大正の世において、これまでにないまったく新しい形の詩を提示した詩人として、次代の寵児となった
萩原朔太郎。
その作風は現代の詩の原型となっており、「日本の近代詩の父」とも名高い人物です。
『世界の中心で愛を叫ぶ』の主人公、松本朔太郎の由来になっていたり、
『ゲド戦記』の挿入歌『テルーの唄』は、朔太郎の詩『こころ』から着想を得たという話があったり…
最近でも何かと話題になることが多い人なんですよ。
そんな感じで、現代にも多大な影響を及ぼし続ける萩原朔太郎。
いったいどんな人物なのでしょう?
今回はその生涯を辿りましょう。
タップでお好きな項目へ:目次
萩原朔太郎はどんな人?
- 出身地:群馬県東群馬北曲輪町(現・前橋市千代田町)
- 生年月日:1886年11月1日
- 死亡年月日:1942年5月11日(享年 55歳)

### データ内容
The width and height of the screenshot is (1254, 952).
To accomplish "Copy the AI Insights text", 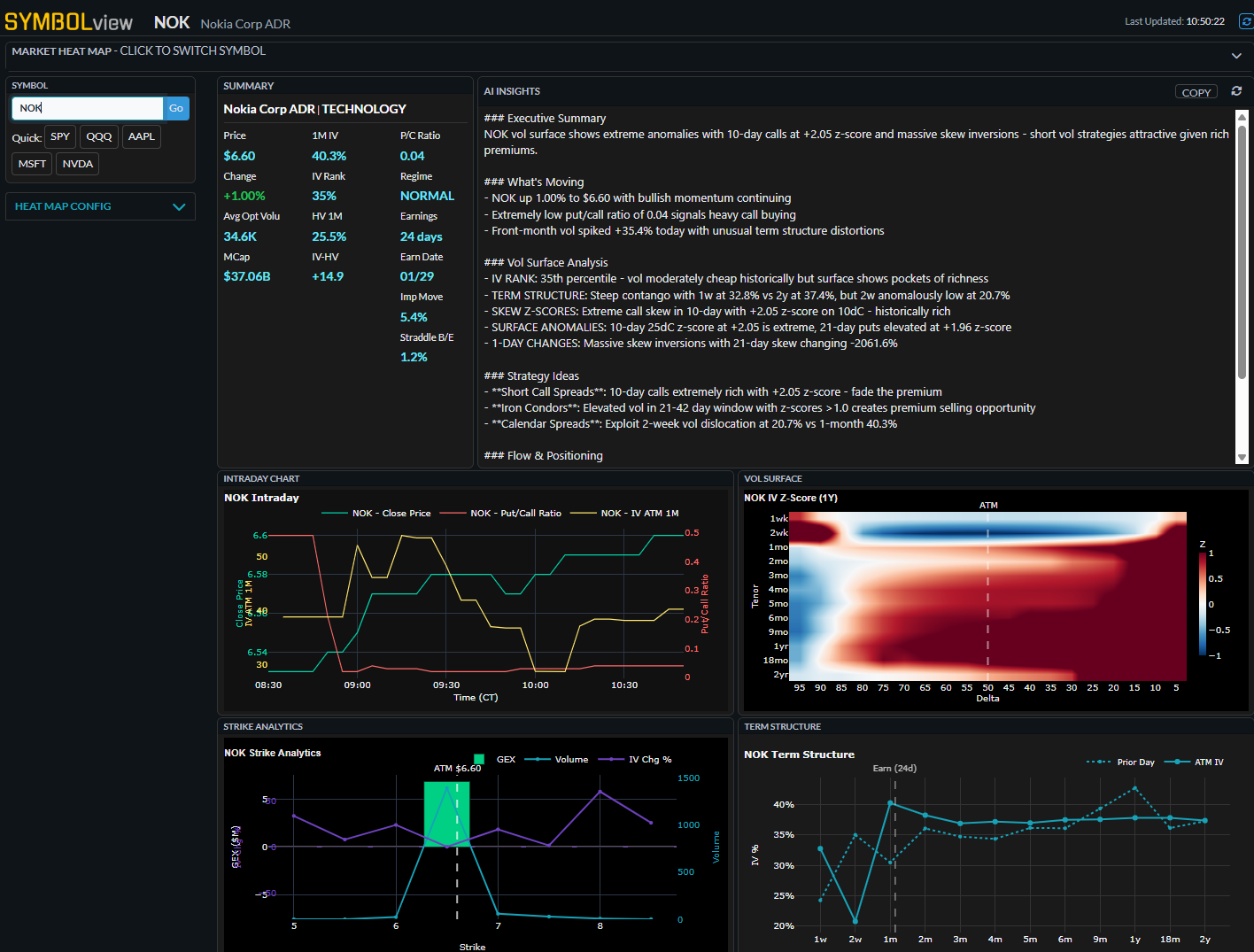I will pyautogui.click(x=1196, y=91).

### 課題
**a.** 萩原朔太郎の紹介文では、朔太郎の生年月日はいつとされているか。
**b.** 萩原朔太郎の紹介文を、最後の行の後から書き継げ。

### 回答
**a.** 1886年11月1日。

**b.**
- 文語体中心だった詩壇において「口語自由詩」を確立し、現代に続く詩のスタイルを確立した詩人。青少年期の経験から、どこか陰鬱とした詩を詠む。
萩原朔太郎 年表
西暦(年齢)
1886年(1歳)群馬県東群馬北曲輪町(現・前橋市千代田町)にて、開業医の父・萩原密蔵、母・ケイの長男として生まれる。
1900年(14歳)群馬県師範学校付属小学校を卒業。旧制前橋中学校(現・前橋高校)へ入学する。従兄の萩原栄次から短歌を教わり、校友会誌などで作品を発表した。与謝野晶子の『みだれ髪』に多大な影響を受ける。
1903年(17歳)与謝野鉄幹が主宰する新詩社の文芸誌『明星』に短歌を投稿し、新詩社同人となる。学業には集中できず、前橋中学校を落第。
1908年(22歳)熊本の第五高等学校へ浪人して入学するも1年で落第。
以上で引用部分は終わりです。